Ruben’s demand for less compromise is in direct opposition to the President’s attempts to bring both sides together. Mr. Ruben’s spun the whole outcome by saying that the deal itself is what threatens the “full faith and credit of the U.S.”. Incorrect. Had Obama toed the line with Ruben’s idea of raising the debt limit without curtailing spending or raising revenue, two more ratings agencies would likely have joined in the downgrade. Only because some slowdown in spending was present in the bill at all did Fitch and Moody’s leave the nation’s AAA rating in-place.

On the Sunday circuit, progressive talking points were prevalent. “We can’t cut our way out of this recession” was heard loud and clear. This a variation on Obama’s, “we can’t cut our way to prosperity” theme. While we haven’t even tried spending cuts as a method to save the economy, we have empirical evidence that taxing and spending our way to recovery does not work.

The rising-star, progressive commentator and writer Ezra Klein tweeted, “This didn’t happen because an earthquake wrecked our factories or a plague hit our workers. It was Congress. Particularly GOP in Congress.” in reference to the S&P downgrade.

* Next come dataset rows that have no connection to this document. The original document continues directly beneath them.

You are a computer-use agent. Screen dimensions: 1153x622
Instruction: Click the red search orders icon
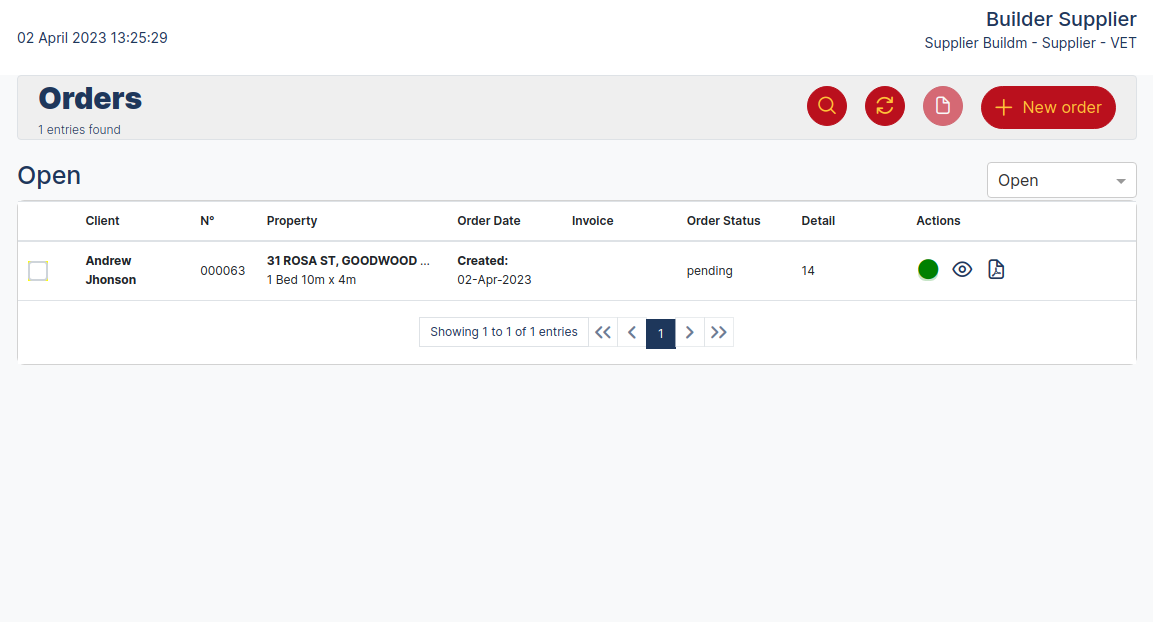(827, 106)
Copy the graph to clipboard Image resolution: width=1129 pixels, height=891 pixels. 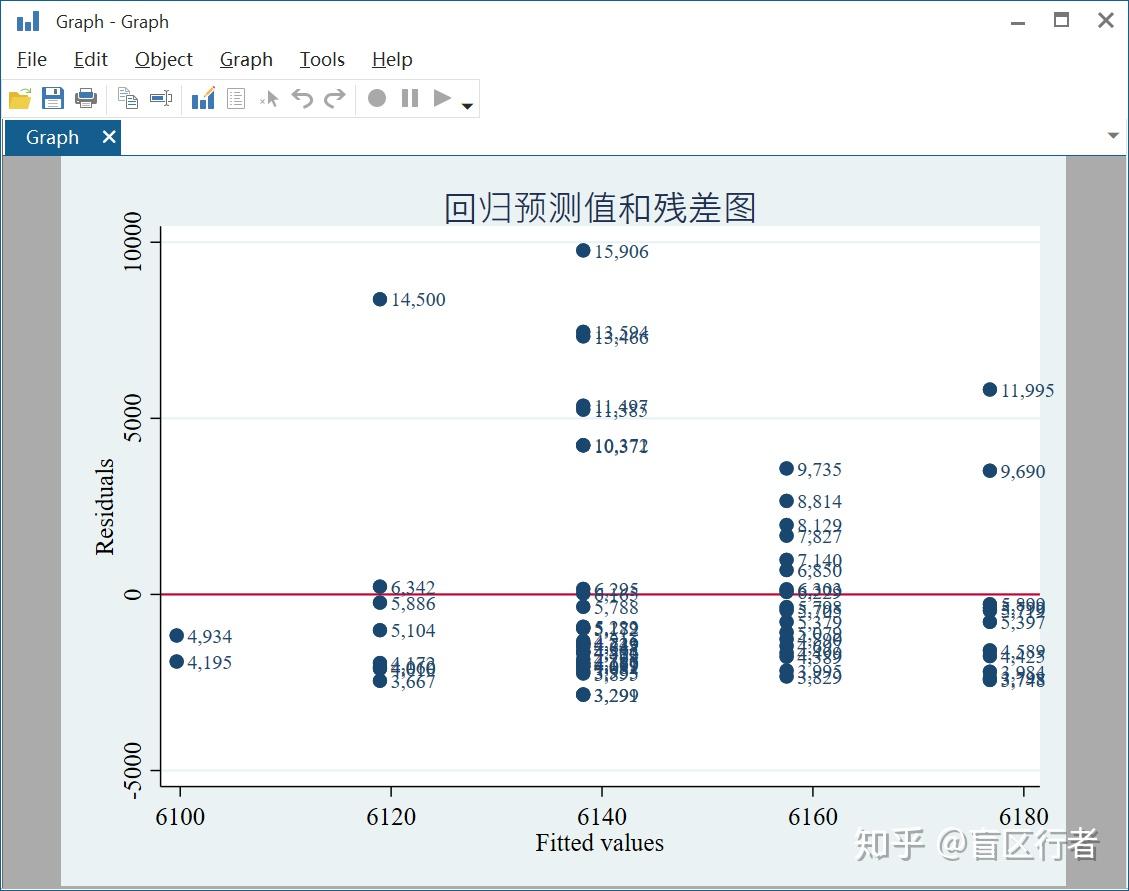point(127,98)
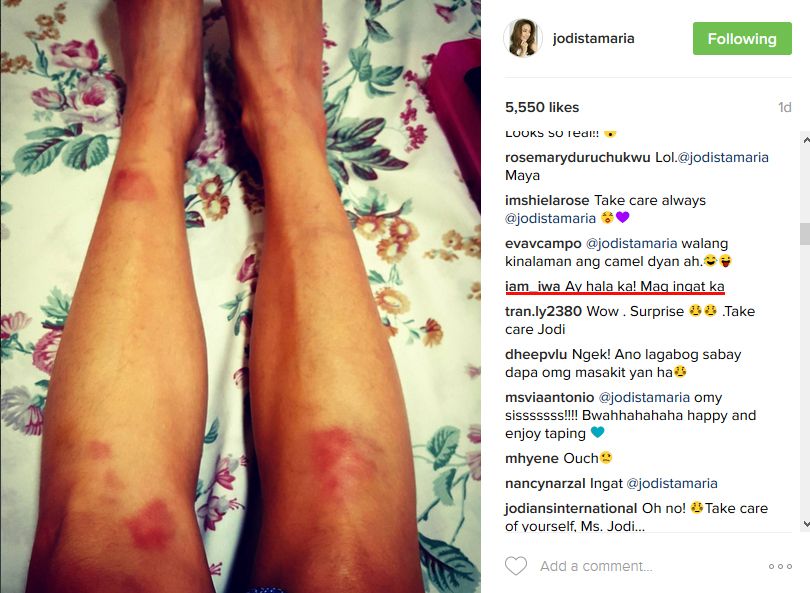The image size is (810, 593).
Task: Open jodiansinternational's profile
Action: tap(571, 508)
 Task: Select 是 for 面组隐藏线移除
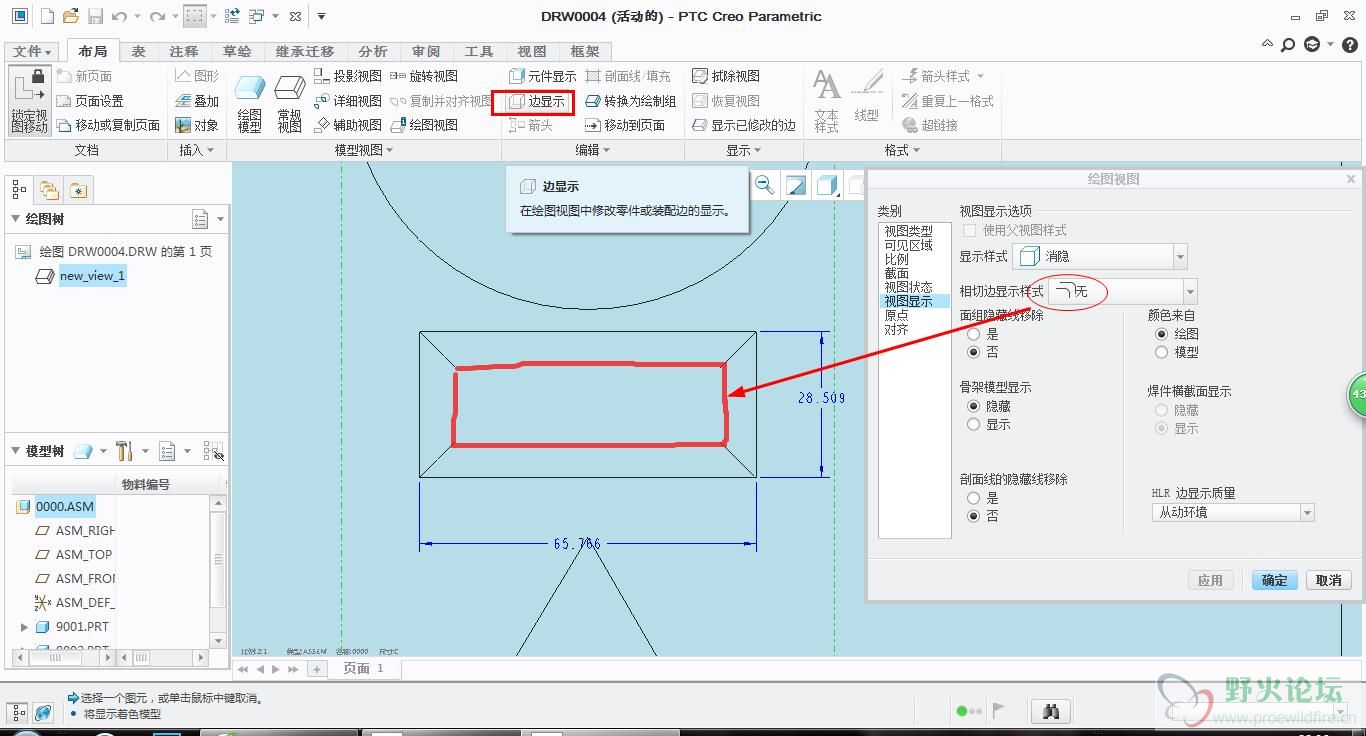coord(974,334)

The more honest perspective is that Speaker Boehner had accepted an Obama administration deal that included over $800 Billion in revenue enhancement (lefty-speak for increased taxation). Obama then came back to the table with an additional $400 Billion in demanded taxes while still keeping Medicare, food stamps and Social Security off the table – turning compromise into arm twisting.

The spin is working. Liberal forums are full of comments where the democrat-faithful are extremely upset at the lack of reporting that the S&P report specifically calls out Republicans for having obstructed the debt deal. They will have to remain upset for quite some time as the report contains no such admonition. In fact, the report is careful to make no comments for or against either party nor does it recommend either cutting nor taxation as the chosen remedy.

S&P had needed to see $4 trillion in deficit reduction – the deal only delivered $2.7 trillion. If the democrats had gotten what they originally demanded, there would be $0.

If not for the Conservatives, this downgrade would have come faster, may have been worse (AA-) and could have included Fitch and Moody’s lowering the nation’s ratings as well. If the politicians in Washington fail to cut the deficit by much more than Conservatives already have, we will see further downgrades in the coming months and all the scary stuff that Democrats threatened the country with before the debt deal. Perhaps even that “Satan Sandwich”.